Eric: Aristotle said it very well:

“The whole is greater than the sum of its parts.”

A real band is a truly special thing. Different than a ‘project,’ different than a front guy and some sidemen, it’s like a relay race. Can’t be beat.

Props for naming a tune “Everyday,” particularly given that it sounds like something Buddy Holly might have knocked out if he’d lived into the modern era. There’s also a whiff of Roy Orbison to this one, and both guys float in the backdrop of a few Del-Lords compositions. Are you fans of ol’ Buddy, Roy and early rock ‘n’ roll in general? Why do you think that stuff endures and inspires still the way it does?

Dion

Dion

Scott: It is funny that you pick up the spirit of Buddy Holly here, although I know the song title is a clue. The truth is I wrote this one with Dion, and it was specifically written for a scene in a screenplay written by Chazz Palmintieri for a biopic about Dion that Chazz was gonna also direct. The song was written for the scene where the Winter Dance Party tour hits Clear Lake, Iowa. The bus pulls into the motel parking lot, and upon entering the lobby the guys are met with the first TV reports of the fatal plane crash that took Buddy, Ritchie Valens and The Big Bopper. Buddy had given Dion his guitar to take to the hotel and, when Dion, in a state of shock from the news gets to his room, takes out the guitar, tries to remember that new song Buddy played last night called “Everyday,” and can’t quite remember it, this is what comes out. Poetic license, yes, but it’s a song about friendship, so it is fitting that Dion remembers it this way.

All the first generation rockers, like the great bluesmen, Hank, Cash, Woody, etc. are like holy men to me. Their words and music are scripture, and their movements guided by heaven. They are my spiritual sustenance.

The Del-Lords’ drummer does just what a rock foundation should – play to the songs with strength and instinctual restraint. Tell us a bit about playing with Frank.

Frank Funaro

Frank Funaro

Scott: Everything starts with the drummer. There is no such thing as a great rock ‘n’ roll band without a great drummer. We have Frank. I have never played with a more simpatico, song-oriented drummer.
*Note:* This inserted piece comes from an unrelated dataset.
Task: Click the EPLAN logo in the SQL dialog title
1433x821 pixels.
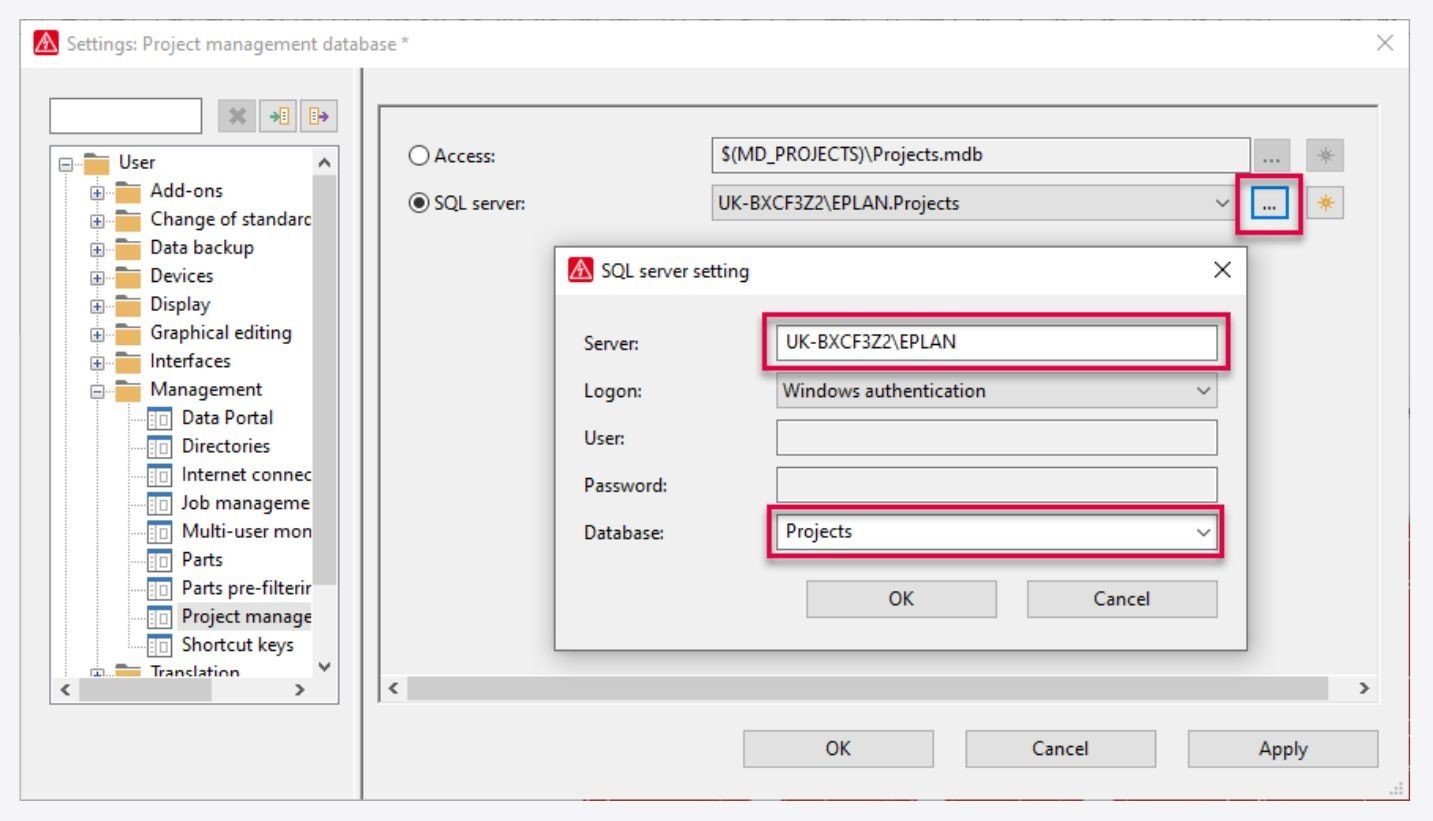Action: (x=583, y=268)
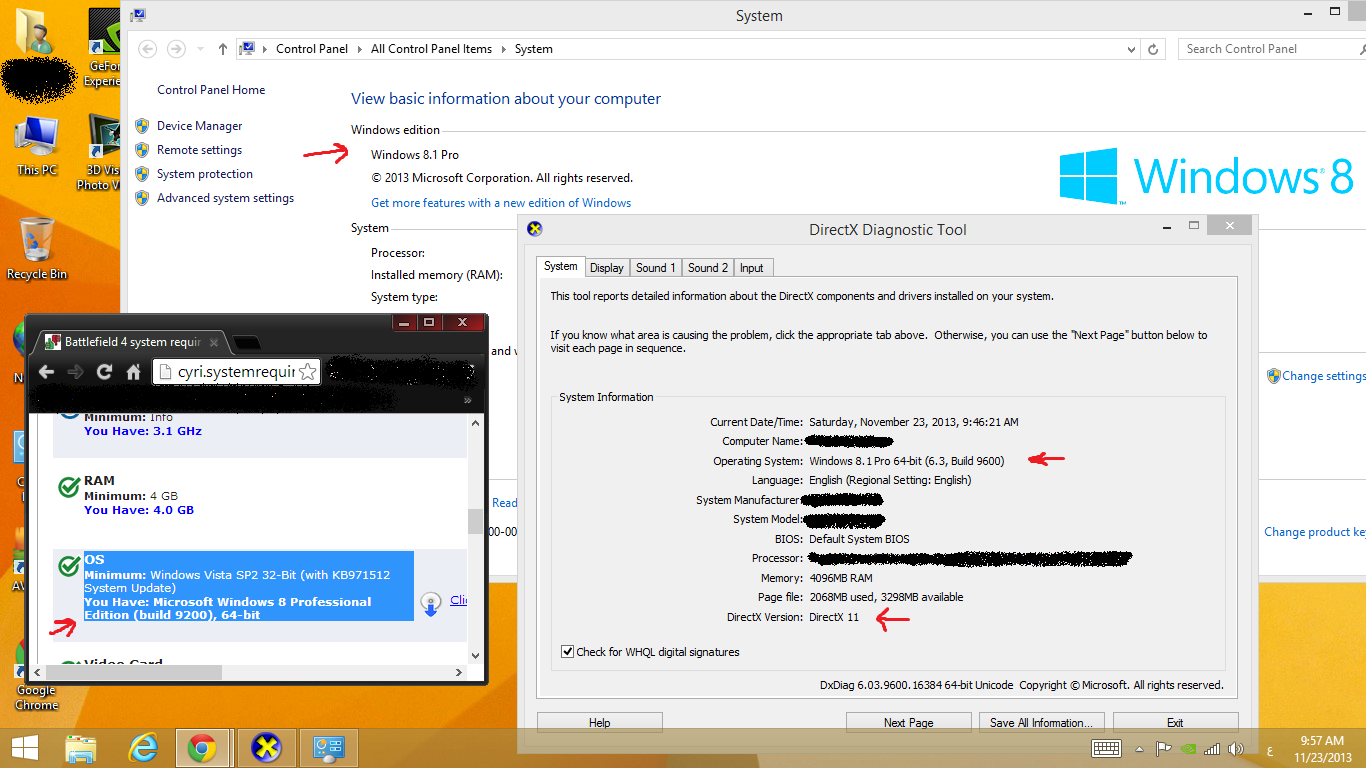
Task: Click Chrome home icon
Action: coord(133,372)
I have also never had the connection with another drummer the way I do with Frank, especially as it pertains to this band. Frank seems to get better almost time we play together. Frank always plays from within the song, and he is always there at the service of the song, as opposed to the other way around. That is a greater and rarer talent than one would think. Plus, he is my brother, and that too is not to be underestimated in regards to the contribution Frank makes.

Eric: The songs come first. Frank is a superlative “song player”. While recording, we had four great guys (Keith Christopher, Jason Mercer, Steve Almaas and Michael DuClos) play bass with us. It always felt like the Del-Lords with Frank leading the way.

DelLords_Logo

You’ve got “NYC” smack in the middle of the band’s signature logo. What’s so important about New York City? How does it define who this group is?
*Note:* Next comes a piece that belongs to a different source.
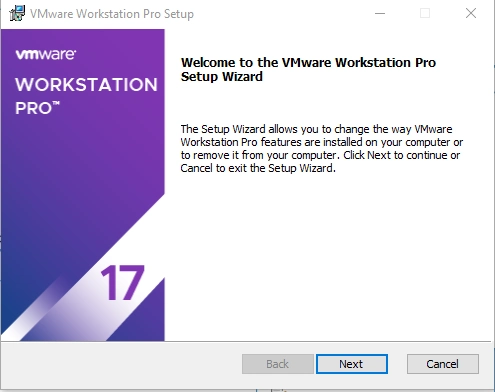
Task: Exit the installer via the Cancel button
Action: pyautogui.click(x=443, y=364)
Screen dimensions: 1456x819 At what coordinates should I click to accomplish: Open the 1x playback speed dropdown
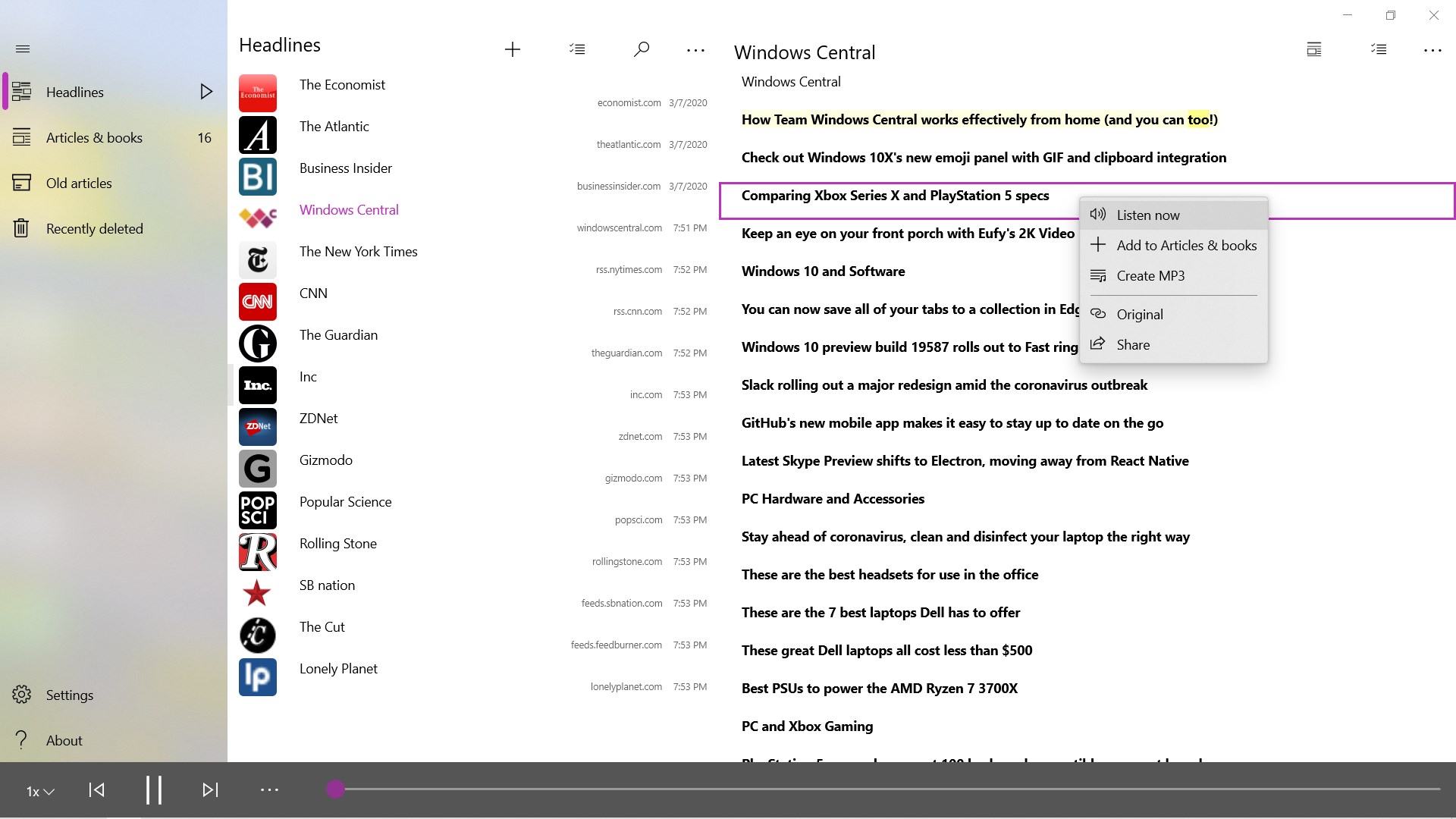(x=39, y=791)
Scott: NYC, perhaps more than most cities, is never just the place you live; it is also the place that lives with you, like a roommate, like a badge, like a burden, and like a brother or sister. It is in everything we play, and it defines us to a great extent. The songs themselves would be different if not for our town, and we, too, would be different if we came from anywhere else.

Eric: Rock and Roll at its most elemental has always been a hybrid that borrows from different musics (like country and blues). New York City has always been a big part of the hybrid that is The Del-Lords version of rock and roll.
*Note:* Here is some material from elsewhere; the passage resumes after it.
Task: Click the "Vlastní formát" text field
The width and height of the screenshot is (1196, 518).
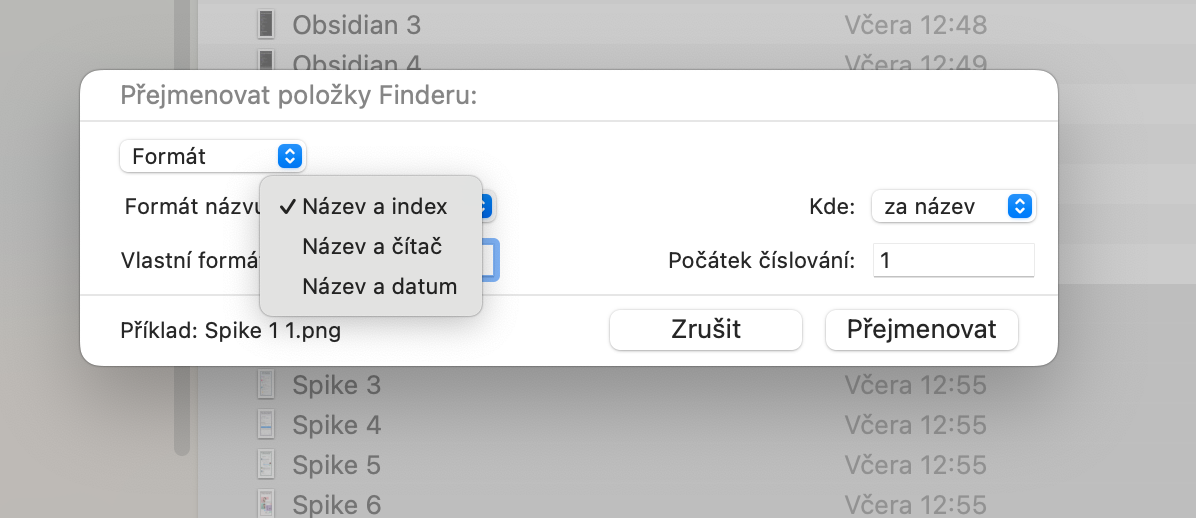Action: coord(489,261)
The first time I heard the name “The Del-Lords” I thought it sounded like a gang from the movie The Warriors. Does this feel like a gang after all these years? Does the Three Stooges association still have any resonance?

Scott: Talk about holy men! The Three Stooges are, as Kerouac said, “holy goofs”. They are part of our fabric. A band is a gang. I always felt that a band name had to satisfy three criteria: it needed to sound good as a band name (duh!), it needed to sound like a gang name, and it needed to sound like a bowling team. Mission accomplished!